Having been out in LA to see the car and have a passenger ride in it, I’ve had a chance to talk to a lot of the executives behind the car. It was Darren Palmer, global product development director for battery electric vehicles at Ford, who told me that “Mustang needs this to be relevant long-term. Mach-E supports and safeguards the base Mustang, and takes it in a new direction; it isn’t a replacement for Mustang.”

And that made so much more sense to me than all the talk of passion and freedom, and “making a ‘we’ car for millenials” as was mentioned a few times in press briefings.

The Mustang Coupe is a phenomenally successful car, and rightly so given how deeply joyous it is.

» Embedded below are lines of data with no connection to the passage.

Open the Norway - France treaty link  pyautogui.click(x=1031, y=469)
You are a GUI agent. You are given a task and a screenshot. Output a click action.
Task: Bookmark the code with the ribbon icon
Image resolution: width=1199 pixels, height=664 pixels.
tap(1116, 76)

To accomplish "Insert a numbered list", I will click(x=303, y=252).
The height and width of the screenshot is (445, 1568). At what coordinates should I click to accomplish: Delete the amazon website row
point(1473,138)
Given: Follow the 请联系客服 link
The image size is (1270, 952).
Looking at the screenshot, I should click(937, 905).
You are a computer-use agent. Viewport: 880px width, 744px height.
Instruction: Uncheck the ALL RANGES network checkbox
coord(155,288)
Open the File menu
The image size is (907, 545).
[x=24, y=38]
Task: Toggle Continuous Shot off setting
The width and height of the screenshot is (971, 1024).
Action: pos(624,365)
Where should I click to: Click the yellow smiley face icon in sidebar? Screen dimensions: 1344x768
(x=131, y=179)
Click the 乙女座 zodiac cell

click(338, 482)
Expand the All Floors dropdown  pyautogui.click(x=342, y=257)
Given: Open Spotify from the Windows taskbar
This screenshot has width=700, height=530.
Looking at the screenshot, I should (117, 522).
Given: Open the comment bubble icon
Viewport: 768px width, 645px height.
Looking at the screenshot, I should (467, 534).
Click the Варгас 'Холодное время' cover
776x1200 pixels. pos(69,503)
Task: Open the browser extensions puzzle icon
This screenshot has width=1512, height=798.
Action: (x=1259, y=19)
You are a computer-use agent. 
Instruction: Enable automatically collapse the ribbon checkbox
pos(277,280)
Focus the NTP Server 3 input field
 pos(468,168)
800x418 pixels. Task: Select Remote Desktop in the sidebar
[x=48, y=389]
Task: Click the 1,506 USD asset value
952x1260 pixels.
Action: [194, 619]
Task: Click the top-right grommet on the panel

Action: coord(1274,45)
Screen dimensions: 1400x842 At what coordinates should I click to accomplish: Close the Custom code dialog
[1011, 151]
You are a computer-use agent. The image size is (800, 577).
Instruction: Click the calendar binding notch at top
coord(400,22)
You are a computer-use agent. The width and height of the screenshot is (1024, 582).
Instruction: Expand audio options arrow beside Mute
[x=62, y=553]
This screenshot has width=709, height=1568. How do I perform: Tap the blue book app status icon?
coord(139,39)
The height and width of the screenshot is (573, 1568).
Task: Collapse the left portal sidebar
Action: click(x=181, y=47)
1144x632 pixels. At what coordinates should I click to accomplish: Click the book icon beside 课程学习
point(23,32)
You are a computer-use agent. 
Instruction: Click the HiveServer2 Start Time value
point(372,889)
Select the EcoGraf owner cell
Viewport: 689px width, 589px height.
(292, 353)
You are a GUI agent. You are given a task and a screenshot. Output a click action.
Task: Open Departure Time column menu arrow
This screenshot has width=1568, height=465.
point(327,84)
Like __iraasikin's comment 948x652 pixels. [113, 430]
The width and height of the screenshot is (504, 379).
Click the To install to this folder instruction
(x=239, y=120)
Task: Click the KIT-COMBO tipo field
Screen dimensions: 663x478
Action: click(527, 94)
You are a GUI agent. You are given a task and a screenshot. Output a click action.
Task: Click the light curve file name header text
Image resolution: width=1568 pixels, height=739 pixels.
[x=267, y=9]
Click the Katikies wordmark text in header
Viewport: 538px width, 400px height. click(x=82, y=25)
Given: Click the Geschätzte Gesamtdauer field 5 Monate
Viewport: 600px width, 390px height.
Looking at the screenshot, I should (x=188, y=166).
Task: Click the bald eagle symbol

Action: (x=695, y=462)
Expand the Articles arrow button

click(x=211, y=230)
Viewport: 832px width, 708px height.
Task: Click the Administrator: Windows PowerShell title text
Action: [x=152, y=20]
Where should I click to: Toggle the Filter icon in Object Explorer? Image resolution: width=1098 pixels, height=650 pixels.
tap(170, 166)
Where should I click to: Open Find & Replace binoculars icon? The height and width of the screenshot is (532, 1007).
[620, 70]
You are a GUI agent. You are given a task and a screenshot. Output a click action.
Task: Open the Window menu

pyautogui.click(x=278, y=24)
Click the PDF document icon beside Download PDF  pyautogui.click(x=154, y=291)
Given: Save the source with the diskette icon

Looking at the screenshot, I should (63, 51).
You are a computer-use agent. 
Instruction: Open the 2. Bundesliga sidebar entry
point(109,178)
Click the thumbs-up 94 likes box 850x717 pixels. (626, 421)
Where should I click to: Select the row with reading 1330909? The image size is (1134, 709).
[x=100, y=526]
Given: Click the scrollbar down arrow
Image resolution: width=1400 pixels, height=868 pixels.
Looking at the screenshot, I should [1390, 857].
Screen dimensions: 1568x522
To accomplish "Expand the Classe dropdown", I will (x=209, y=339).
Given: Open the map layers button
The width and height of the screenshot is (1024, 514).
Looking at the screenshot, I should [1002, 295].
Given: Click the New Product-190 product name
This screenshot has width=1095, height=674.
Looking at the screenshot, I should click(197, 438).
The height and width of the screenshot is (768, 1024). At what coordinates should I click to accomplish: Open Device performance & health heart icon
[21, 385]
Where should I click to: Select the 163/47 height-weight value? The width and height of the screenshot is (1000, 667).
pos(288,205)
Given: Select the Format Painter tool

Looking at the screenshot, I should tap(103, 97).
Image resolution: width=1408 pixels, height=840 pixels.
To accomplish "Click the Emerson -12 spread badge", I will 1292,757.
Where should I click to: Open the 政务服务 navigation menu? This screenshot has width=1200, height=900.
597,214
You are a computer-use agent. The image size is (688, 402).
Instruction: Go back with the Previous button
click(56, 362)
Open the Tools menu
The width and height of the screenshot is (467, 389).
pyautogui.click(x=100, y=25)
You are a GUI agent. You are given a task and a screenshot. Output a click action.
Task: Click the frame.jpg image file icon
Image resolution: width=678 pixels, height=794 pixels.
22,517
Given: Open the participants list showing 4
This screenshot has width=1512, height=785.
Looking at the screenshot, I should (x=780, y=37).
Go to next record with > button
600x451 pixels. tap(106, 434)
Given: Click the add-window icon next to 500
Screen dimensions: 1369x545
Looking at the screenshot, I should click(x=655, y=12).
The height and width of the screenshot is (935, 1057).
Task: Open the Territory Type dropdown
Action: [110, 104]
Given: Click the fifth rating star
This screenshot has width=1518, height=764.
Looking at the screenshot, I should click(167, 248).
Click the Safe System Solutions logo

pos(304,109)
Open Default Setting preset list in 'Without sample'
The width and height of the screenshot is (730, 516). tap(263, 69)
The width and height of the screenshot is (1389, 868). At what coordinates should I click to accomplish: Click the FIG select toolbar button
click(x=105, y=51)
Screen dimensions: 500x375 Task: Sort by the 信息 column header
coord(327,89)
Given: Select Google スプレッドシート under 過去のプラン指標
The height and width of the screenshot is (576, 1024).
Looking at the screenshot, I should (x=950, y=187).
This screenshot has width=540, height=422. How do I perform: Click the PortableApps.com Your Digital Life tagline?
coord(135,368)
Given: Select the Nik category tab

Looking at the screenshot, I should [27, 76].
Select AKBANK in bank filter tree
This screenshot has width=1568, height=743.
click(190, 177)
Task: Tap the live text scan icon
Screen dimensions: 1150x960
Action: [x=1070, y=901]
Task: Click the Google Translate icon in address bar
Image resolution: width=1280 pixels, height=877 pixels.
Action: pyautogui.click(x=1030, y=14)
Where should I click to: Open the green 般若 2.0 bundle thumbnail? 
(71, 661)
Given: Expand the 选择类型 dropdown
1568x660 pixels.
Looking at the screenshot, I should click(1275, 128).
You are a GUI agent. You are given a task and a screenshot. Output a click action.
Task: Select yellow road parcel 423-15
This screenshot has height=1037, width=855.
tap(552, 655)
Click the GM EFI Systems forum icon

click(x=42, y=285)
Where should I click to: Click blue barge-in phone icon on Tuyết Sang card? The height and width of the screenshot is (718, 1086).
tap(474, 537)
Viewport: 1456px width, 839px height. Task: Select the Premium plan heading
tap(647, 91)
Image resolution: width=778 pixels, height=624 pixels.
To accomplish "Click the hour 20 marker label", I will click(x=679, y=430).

But transport and the car are changing, and as Palmer alluded to, you’ve got to wonder how much longer the all-American, petrol-powered sports coupe can remain relevant to the masses.

Thinking long-term, I’d say that, sadly, this type of affordable and simple sports car is in far more jeopardy than higher-end stuff like your Porsche 911s and McLarens. Elite performance cars will still have an audience, even if taxes, costs and restrictions spiral in the next decade or two, but those who buy Mustangs aren’t necessarily super-wealthy, and the Mustang is often their only car. That’s a buyer who’ll be far more affected by tighter legislation and higher costs.

So maybe Palmer is right; maybe Mustang does need this to remain relevant.

Speaking as an enthusiast and a Mustang fan myself, I think it’s going to take the masses a while to adjust to the idea. But what I will say is that the Mach-E feels like a startlingly good car from what I’ve experienced.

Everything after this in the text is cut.